_Activity_. Go through the data and copy each line that holds "работы".

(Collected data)
---+---

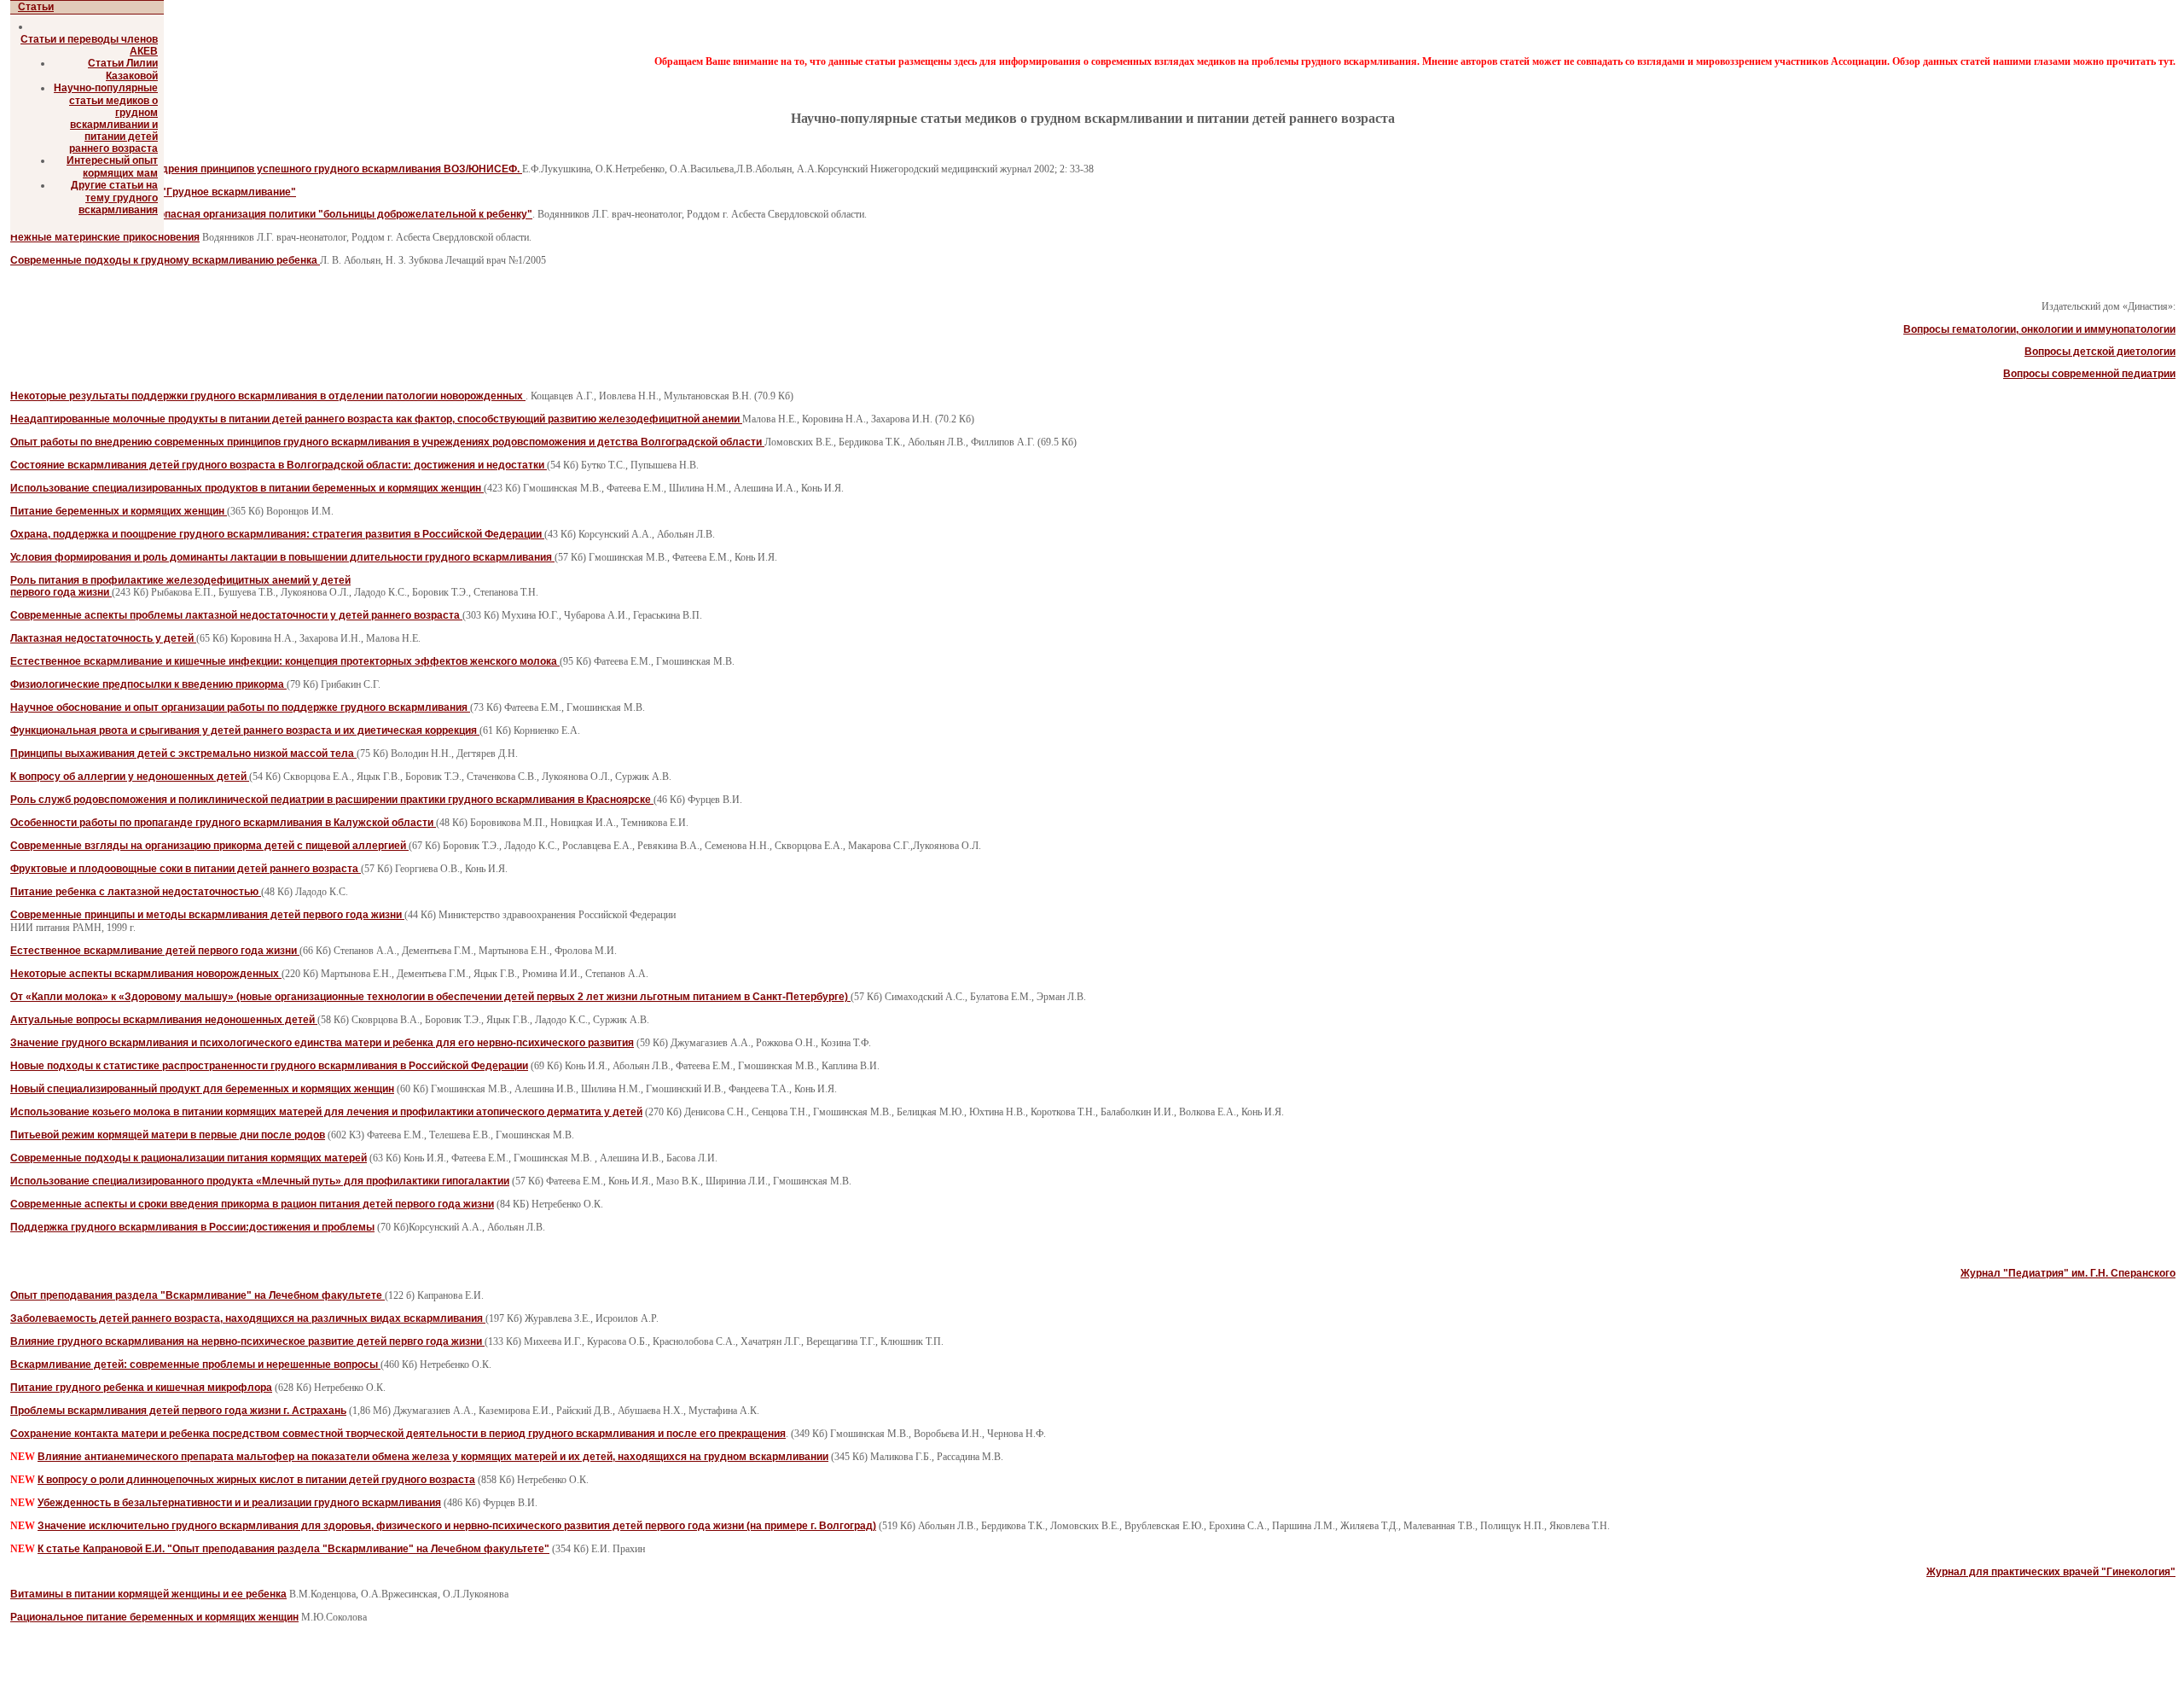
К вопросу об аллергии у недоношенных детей (129, 777)
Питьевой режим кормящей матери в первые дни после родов (167, 1135)
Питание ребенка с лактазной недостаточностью (135, 892)
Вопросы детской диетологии (2099, 352)
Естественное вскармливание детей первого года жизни (154, 951)
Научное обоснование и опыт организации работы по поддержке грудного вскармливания (240, 707)
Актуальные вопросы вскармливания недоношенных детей (163, 1020)
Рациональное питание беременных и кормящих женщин (154, 1617)
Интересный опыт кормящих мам (112, 166)
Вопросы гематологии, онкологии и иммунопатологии (2039, 329)
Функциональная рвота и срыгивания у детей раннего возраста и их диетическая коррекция (244, 730)
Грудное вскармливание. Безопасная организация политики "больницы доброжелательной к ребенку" (271, 214)
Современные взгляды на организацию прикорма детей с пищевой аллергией (209, 846)
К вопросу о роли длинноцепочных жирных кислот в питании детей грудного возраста (256, 1480)
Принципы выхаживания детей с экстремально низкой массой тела (183, 753)
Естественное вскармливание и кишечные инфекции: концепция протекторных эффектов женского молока (285, 661)
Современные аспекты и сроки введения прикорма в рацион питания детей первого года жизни (252, 1204)
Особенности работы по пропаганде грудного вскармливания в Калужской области (223, 823)
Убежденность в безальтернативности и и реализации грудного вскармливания (239, 1503)
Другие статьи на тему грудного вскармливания (114, 197)
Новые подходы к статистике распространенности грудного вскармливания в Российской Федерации (269, 1066)
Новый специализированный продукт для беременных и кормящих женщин (202, 1089)
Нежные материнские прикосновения (105, 237)
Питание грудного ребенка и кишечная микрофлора (141, 1388)
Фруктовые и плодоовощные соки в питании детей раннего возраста (185, 869)
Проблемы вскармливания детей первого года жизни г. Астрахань (178, 1411)
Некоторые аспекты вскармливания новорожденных (146, 974)
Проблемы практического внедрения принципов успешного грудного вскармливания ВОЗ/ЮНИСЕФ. (266, 169)
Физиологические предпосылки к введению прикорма (148, 684)
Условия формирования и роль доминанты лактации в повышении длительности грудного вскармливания (282, 557)
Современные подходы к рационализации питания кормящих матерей (188, 1158)
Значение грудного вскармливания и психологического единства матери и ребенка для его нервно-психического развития (322, 1043)
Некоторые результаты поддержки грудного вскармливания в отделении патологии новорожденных (268, 396)
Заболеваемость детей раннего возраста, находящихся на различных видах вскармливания (247, 1318)
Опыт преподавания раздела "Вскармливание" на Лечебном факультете (197, 1295)
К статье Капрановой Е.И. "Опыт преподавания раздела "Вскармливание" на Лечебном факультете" (293, 1549)
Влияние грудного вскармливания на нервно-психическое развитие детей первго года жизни (247, 1341)
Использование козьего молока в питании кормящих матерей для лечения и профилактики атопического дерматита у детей (326, 1112)
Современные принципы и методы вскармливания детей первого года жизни (207, 915)
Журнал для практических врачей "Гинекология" (2050, 1572)
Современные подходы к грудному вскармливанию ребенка (165, 260)
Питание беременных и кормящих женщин (118, 511)
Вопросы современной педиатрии (2089, 374)
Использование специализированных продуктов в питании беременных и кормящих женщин (247, 488)
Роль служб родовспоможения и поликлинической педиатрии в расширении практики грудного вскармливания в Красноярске (331, 800)
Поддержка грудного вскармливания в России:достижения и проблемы (192, 1227)
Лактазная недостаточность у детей (103, 638)
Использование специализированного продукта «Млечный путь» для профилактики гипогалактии (259, 1181)
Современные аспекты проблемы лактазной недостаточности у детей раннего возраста (236, 615)
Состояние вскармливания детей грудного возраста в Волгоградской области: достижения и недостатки (278, 465)
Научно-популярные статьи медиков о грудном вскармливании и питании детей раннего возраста (106, 118)
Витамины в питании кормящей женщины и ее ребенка (148, 1594)
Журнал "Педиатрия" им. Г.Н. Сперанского (2067, 1273)
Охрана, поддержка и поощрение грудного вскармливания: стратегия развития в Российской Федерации (277, 534)
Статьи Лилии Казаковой (123, 69)
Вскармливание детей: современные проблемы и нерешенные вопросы (195, 1364)
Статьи (36, 7)
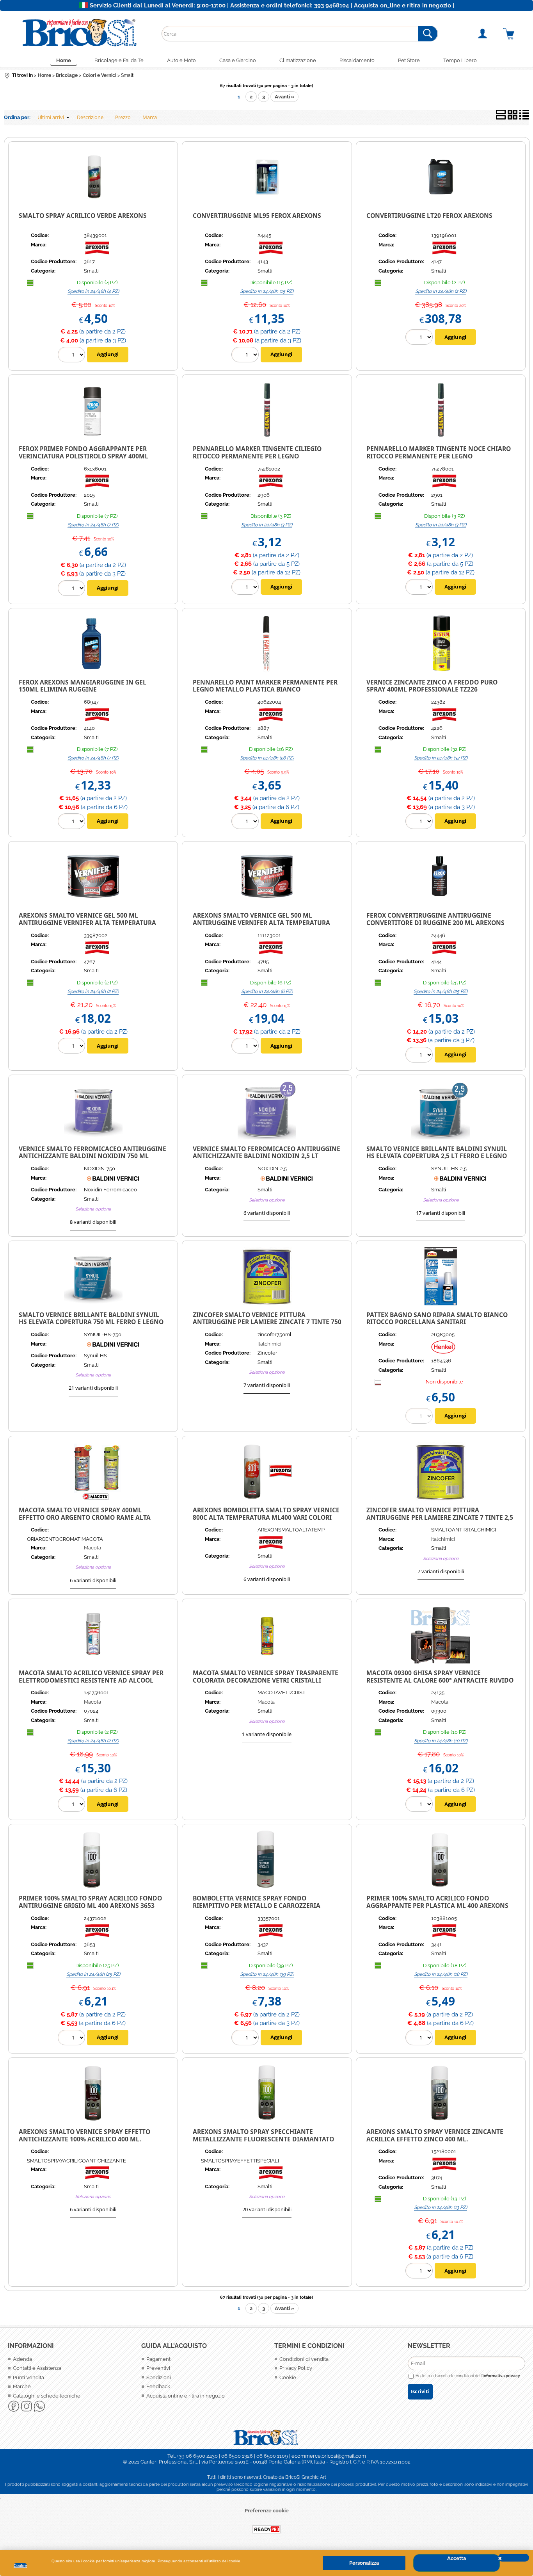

---+---

_Answer space_.
Научное обоснование и опыт организации работы по поддержке грудного вскармливания (240, 707)
Особенности работы по пропаганде грудного вскармливания в Калужской области (223, 823)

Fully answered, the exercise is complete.